La risposta è stata “ il giudice italiano, chiamato a valutare la compatibilità con l’ordine pubblico dell’atto di stato civile straniero, nella specie atto di nascita, i cui effetti si chiede di riconoscere in Italia, a norma degli artt. 16,64 e 65 della Legge n. 218 del 1995 e 18 DPR n. 396 del 200, deve verificare non già se l’atto straniero applichi una disciplina della materia conforme o difforme rispetto ad una o più norme interne (seppure imperative o inderogabili), ma se esso contrasti con le esigenze di tutela dei diritti fondamentali dell’uomo, desumibili dalla Carta costituzionale, dai Trattati fondativi e dalla Carta dei diritti fondamentali dell’Unione europea, nonché dalla Convenzione europea dei diritti dell’uomo”.

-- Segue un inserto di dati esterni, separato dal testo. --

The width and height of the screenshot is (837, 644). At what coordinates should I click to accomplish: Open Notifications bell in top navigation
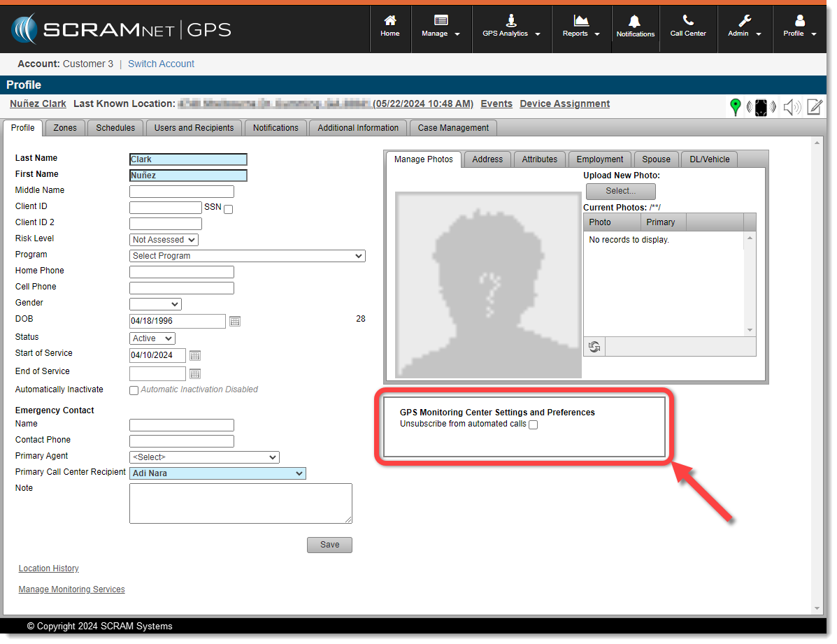point(635,27)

Il principio di diritto enunciato è stato quindi “il riconoscimento e la trascrizione nei registri dello stato civile in Italia di un atto straniero, validamente formato in Spagna, nel quale risulti la nascita di un figlio di due donne, in particolare, da una donna italiana (indicata come madre A) che l’ha partorito, nell’ambito di un progetto genitoriale realizzato dalla coppia, coniugata in quel paese non contrastano con l’ordine pubblico per il solo fatto che il legislatore nazionale non preveda o vieti il verificarsi di una simile fattispecie sul territorio italiano, dovendosi avere riguardo al principio, di rilevanza costituzionale primaria, dell’interesse superiore del minore, che si sostanzia nel suo diritto alla continuità dello status filiationis, validamente acquisito all’estero ( nella specie, in un altro paese della UE).
Va evidenziato un ulteriore passaggio di fondamentale importanza:
“il diritto alla conservazione del cognome costituisce un profilo complementare del diritto all’identità e alla circolazione delle persone e poiché, come nella specie, la nazionalità dipende dalla sussistenza del rapporto di filiazione, il mancato riconoscimento di quest’ultimo avrebbe l’effetto di compromettere quel diritto all’identità personale del figlio di cui la nazionalità è un elemento costitutivo”.
Questi passaggi hanno costituito, anche prima dell’approvazione della Legge Cirinnà, un fondamento valido e solidissimo che poi hanno consentito anche ai vari Tribunali, ultimo quello di Riccione, di riconoscere nuovi diritti che sono comunque riconosciuti a livello internazionale.